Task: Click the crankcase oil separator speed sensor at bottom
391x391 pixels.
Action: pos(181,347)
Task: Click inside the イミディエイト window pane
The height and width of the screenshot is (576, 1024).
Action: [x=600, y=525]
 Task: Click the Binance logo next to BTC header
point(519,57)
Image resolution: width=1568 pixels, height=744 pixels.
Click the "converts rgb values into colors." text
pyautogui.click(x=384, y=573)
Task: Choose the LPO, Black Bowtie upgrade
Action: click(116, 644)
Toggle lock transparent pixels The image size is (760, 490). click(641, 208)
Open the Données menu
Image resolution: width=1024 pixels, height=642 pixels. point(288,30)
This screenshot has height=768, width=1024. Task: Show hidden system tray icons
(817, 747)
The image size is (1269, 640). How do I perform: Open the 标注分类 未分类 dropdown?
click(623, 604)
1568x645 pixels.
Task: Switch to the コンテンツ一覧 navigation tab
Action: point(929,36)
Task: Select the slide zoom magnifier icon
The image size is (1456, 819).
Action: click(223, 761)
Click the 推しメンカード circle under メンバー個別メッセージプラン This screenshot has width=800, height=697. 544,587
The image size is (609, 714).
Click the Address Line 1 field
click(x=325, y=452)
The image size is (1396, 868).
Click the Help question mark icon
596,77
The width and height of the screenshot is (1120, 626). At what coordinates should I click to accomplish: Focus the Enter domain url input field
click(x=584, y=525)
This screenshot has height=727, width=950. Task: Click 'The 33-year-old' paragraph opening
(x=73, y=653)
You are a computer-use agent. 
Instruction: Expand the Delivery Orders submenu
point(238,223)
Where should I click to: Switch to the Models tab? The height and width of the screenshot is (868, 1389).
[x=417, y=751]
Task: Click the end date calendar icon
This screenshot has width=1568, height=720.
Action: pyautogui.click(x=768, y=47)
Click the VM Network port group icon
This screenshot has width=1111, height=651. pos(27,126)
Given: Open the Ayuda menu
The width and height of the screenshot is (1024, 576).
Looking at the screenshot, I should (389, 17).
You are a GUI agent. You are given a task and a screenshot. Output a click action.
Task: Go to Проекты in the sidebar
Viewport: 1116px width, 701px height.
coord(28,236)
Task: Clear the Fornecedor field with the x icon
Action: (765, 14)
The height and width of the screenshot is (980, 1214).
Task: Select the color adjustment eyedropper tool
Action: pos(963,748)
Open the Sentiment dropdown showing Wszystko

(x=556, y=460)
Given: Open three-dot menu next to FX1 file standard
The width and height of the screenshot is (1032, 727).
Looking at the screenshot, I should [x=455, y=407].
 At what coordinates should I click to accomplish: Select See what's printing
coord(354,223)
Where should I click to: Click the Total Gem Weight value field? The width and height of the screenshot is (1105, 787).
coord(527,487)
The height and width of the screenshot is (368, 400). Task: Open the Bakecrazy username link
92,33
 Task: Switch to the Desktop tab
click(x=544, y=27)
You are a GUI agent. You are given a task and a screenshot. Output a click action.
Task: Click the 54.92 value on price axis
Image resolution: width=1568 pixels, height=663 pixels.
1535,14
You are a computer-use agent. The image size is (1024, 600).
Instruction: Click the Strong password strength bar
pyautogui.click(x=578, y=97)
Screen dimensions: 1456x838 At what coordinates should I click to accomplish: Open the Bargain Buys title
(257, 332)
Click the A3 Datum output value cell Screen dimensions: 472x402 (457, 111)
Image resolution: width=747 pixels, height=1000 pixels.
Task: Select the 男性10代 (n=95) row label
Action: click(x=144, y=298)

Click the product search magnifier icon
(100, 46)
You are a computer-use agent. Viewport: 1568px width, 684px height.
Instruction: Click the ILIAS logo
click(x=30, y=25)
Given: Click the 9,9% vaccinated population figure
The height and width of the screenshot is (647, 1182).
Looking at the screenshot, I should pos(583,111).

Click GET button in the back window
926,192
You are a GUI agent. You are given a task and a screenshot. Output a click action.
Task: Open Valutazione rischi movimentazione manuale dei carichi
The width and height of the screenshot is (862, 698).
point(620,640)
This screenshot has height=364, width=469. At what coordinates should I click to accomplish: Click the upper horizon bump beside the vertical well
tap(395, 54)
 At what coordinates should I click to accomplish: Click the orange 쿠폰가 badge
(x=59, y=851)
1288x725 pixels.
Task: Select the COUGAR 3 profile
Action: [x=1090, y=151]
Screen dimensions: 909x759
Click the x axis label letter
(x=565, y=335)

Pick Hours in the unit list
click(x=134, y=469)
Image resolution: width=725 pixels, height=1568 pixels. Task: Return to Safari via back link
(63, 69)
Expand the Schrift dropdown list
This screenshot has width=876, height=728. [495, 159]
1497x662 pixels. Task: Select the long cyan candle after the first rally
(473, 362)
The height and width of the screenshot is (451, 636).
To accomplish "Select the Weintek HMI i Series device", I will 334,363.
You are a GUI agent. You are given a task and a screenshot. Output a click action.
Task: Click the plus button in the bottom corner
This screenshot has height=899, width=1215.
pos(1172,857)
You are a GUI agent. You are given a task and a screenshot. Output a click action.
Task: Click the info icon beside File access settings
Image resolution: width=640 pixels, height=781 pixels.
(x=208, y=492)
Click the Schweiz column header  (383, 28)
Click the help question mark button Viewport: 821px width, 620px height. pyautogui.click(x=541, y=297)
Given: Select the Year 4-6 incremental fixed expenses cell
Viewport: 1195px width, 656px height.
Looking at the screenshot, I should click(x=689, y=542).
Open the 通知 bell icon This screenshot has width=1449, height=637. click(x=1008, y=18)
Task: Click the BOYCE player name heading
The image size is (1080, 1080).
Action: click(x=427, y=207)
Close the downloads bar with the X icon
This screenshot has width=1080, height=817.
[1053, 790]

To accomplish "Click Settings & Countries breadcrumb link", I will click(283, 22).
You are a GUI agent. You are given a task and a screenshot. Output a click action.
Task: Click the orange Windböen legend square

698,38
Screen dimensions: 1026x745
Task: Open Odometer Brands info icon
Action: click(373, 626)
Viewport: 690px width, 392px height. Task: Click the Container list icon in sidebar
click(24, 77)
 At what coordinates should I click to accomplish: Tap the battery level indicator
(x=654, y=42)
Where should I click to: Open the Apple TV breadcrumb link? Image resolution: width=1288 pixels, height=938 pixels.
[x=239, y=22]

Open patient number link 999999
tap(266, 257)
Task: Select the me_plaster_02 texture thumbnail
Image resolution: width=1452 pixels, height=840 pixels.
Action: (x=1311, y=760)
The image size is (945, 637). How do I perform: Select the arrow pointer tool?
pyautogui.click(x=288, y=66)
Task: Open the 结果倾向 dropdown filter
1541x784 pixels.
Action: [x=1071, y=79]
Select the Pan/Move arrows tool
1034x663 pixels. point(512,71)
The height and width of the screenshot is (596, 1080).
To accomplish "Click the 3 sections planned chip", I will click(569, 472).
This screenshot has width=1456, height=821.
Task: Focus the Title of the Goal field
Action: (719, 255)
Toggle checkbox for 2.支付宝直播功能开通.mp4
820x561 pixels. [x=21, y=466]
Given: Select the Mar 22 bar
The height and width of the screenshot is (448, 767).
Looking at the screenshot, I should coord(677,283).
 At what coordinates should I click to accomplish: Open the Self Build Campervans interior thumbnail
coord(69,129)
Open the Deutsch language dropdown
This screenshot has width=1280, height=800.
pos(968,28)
************
• _TASK BRIEF_
The required output is every line from the one that holds "1541x784 pixels." through the last line of the listing above, retyped exactly and with nothing else.

• _WRITTEN SOLUTION_
1541x784 pixels.
Action: [x=1071, y=79]
Select the Pan/Move arrows tool
1034x663 pixels. point(512,71)
The height and width of the screenshot is (596, 1080).
To accomplish "Click the 3 sections planned chip", I will click(569, 472).
This screenshot has width=1456, height=821.
Task: Focus the Title of the Goal field
Action: (719, 255)
Toggle checkbox for 2.支付宝直播功能开通.mp4
820x561 pixels. [x=21, y=466]
Given: Select the Mar 22 bar
The height and width of the screenshot is (448, 767).
Looking at the screenshot, I should coord(677,283).
 At what coordinates should I click to accomplish: Open the Self Build Campervans interior thumbnail
coord(69,129)
Open the Deutsch language dropdown
This screenshot has width=1280, height=800.
pos(968,28)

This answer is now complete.